Da allora, ogni annuncio ha come portale d’ingresso: la gioia. L’esortazione apostolica sulla evangelizzazione di papa Francesco ha come titolo “La gioia del Vangelo”, che riempie il cuore e la vita di coloro che s’incontrano con Cristo. Va contro la tristezza individualista della nostra cultura, che rischia di isolare le persone, di non dare lo spazio per accogliere l’altro e di ridurre la capacità di entusiasmarsi per il bene degli altri. Diceva il Cardinal Ratzinger: “La gioia è un segno della grazia”. Il missionario e la missionaria senza la gioia non possono servire il Vangelo, non possono annunciare Gesù con la “faccia da funerale”. Egli è il vivente, che si lascia incontrare ogni giorno, che dà alla vita un nuovo orizzonte e che alimenta il desiderio di comunicarlo agli altri.

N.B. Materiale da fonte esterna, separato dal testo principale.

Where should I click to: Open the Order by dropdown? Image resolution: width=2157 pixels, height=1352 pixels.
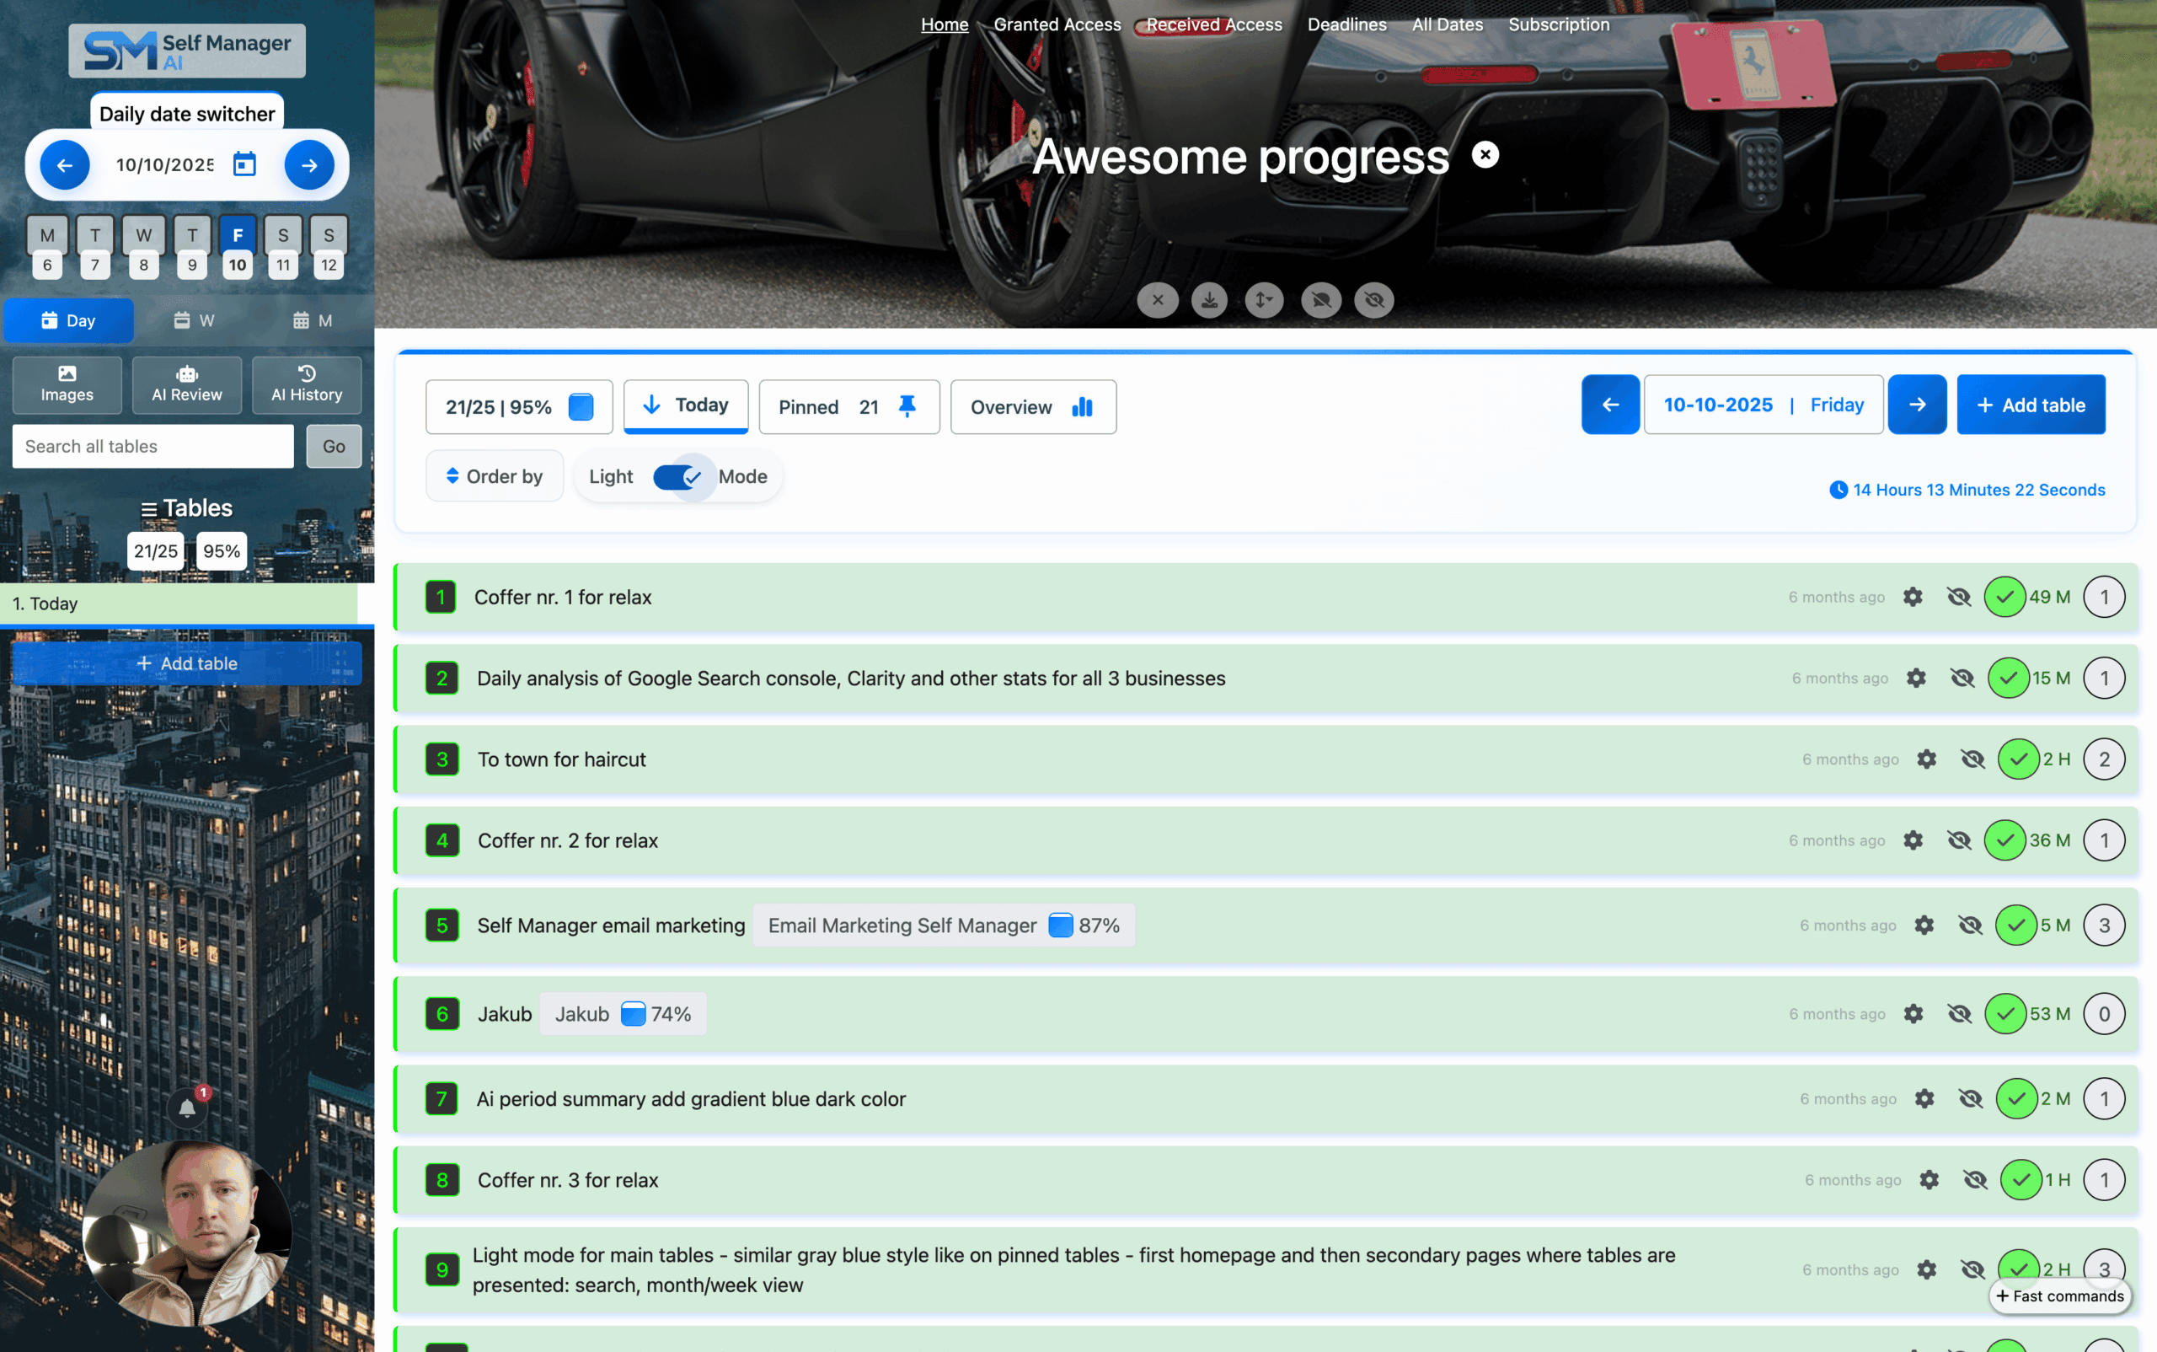coord(494,476)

Ce lo ricorda papa Francesco: “All’inizio dell’essere cristiano non c’è una decisione etica o una grande idea, bensì l’incontro con un avvenimento, con una persona, che dà alla vita un nuovo orizzonte e, con ciò, la direzione decisiva” (EG 7). Se davvero il missionario e la missionaria l’hanno incontrato, se hanno sperimentato il suo amore, se sono accesi dal suo fuoco, sarà difficile nascondere questa fiamma sotto lo sgabello. Il Vangelo è giunto a noi per contagio, per illuminazione, per il fuoco della passione dei nostri genitori, dei nostri nonni, delle nostre comunità.

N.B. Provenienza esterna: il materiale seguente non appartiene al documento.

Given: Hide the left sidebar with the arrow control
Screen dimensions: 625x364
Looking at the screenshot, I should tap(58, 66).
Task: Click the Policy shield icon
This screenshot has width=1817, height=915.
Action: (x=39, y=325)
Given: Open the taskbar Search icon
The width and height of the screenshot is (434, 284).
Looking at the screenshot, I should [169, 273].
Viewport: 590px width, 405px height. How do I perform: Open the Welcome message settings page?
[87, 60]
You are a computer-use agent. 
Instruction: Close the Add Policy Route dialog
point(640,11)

Sembra che l’arte della gioia sia più femminile che maschile. Le donne hanno il loro posto importante nella missione. Più facilmente sanno manifestare la gioia, possiedono il senso della gratuità, hanno la capacità di donarsi, si mettono in gioco, per prime iniziano il dialogo ed entrano in comunicazione …

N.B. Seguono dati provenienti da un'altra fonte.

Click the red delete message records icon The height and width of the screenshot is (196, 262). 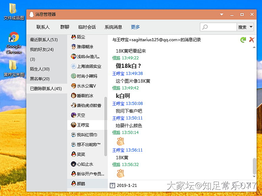[252, 40]
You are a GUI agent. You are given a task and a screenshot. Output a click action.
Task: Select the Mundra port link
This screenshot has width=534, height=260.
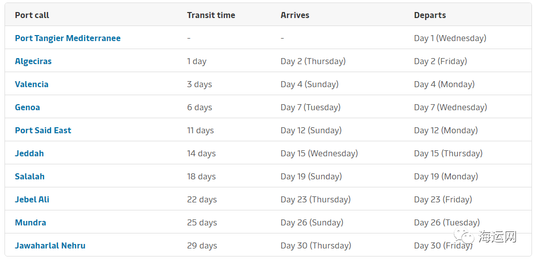pyautogui.click(x=31, y=222)
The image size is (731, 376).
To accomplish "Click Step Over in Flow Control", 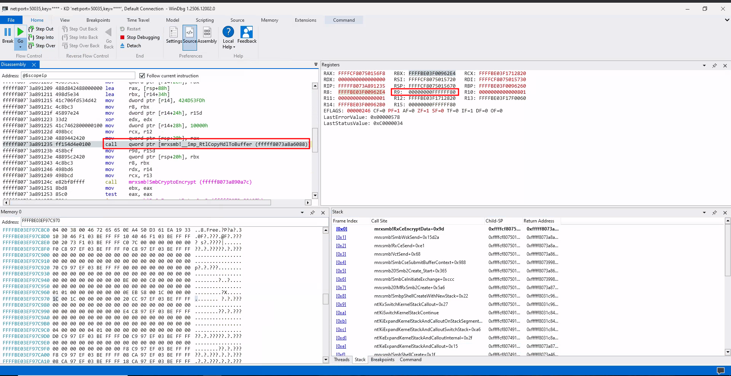I will pyautogui.click(x=45, y=46).
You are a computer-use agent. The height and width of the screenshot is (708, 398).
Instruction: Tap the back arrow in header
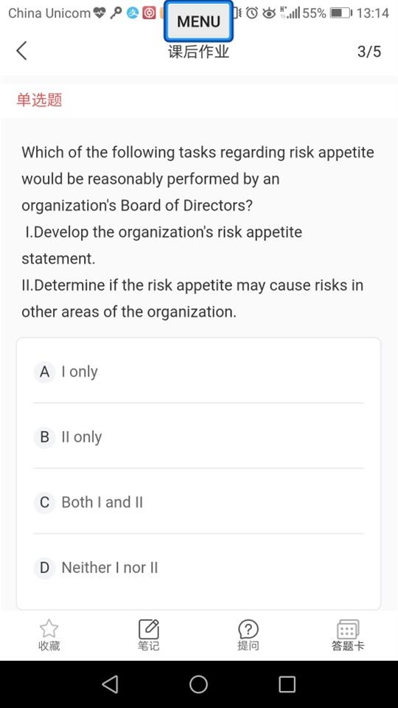[21, 51]

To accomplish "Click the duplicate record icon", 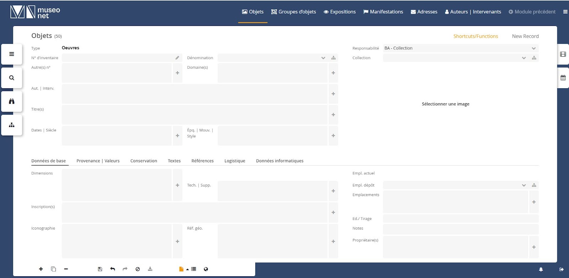I will pyautogui.click(x=53, y=269).
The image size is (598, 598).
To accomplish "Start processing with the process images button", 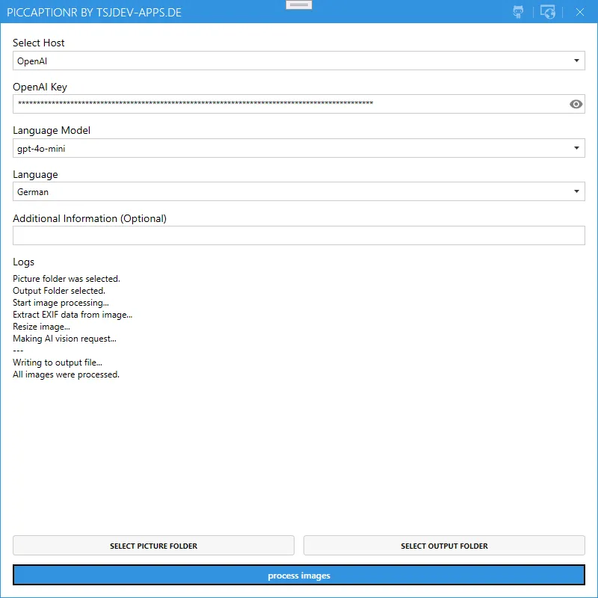I will pos(298,575).
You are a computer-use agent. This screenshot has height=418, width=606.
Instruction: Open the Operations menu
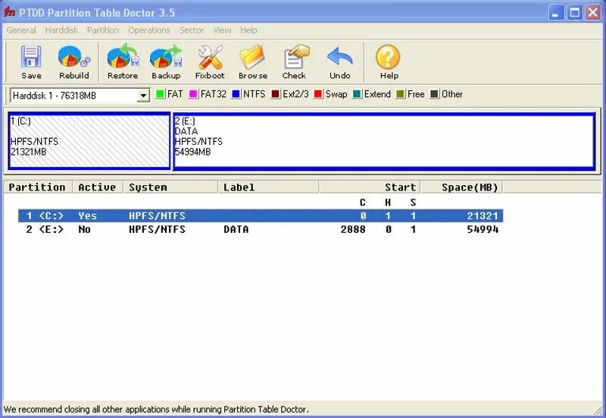tap(148, 30)
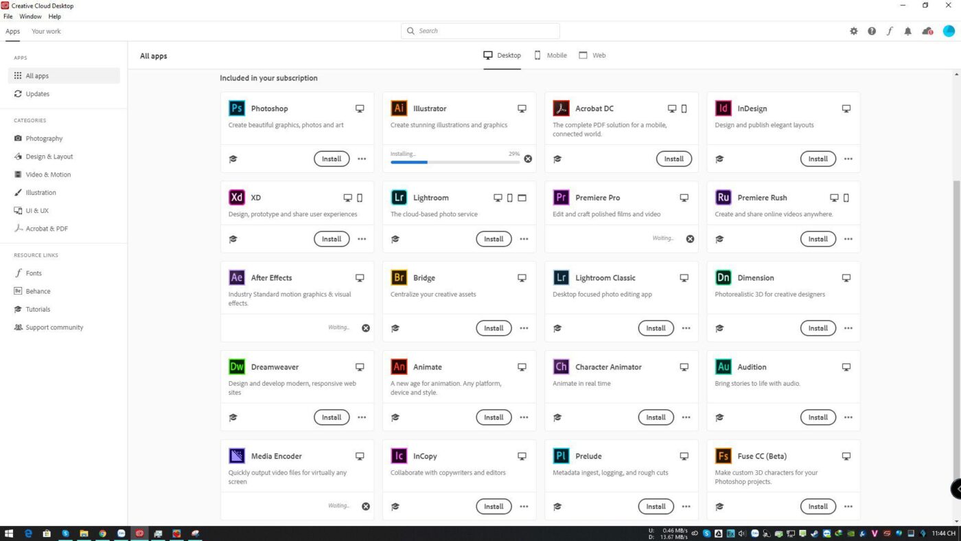Click the cloud sync status icon
The image size is (961, 541).
927,31
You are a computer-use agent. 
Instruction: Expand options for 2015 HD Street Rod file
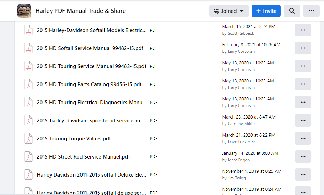[303, 156]
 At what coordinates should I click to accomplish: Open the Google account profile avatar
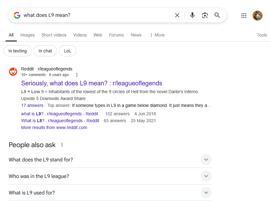pyautogui.click(x=258, y=16)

P. Giovanni Didoné, il nuovo beato di Rosà, descrive le sue emozioni nell’esercizio della missione. Era il 5 giugno 1960, il giorno di Pentecoste, dopo la celebrazione di 80 battesimi: “Ho percorso mille chilometri, ho visitato 7 succursali, mi sento un campione. I viaggi sono lunghi e le strade sono orribili. Ma negli ultimi quindici giorni ho gustato la vita missionaria, provando una grande gioia di una vita veramente bella!”.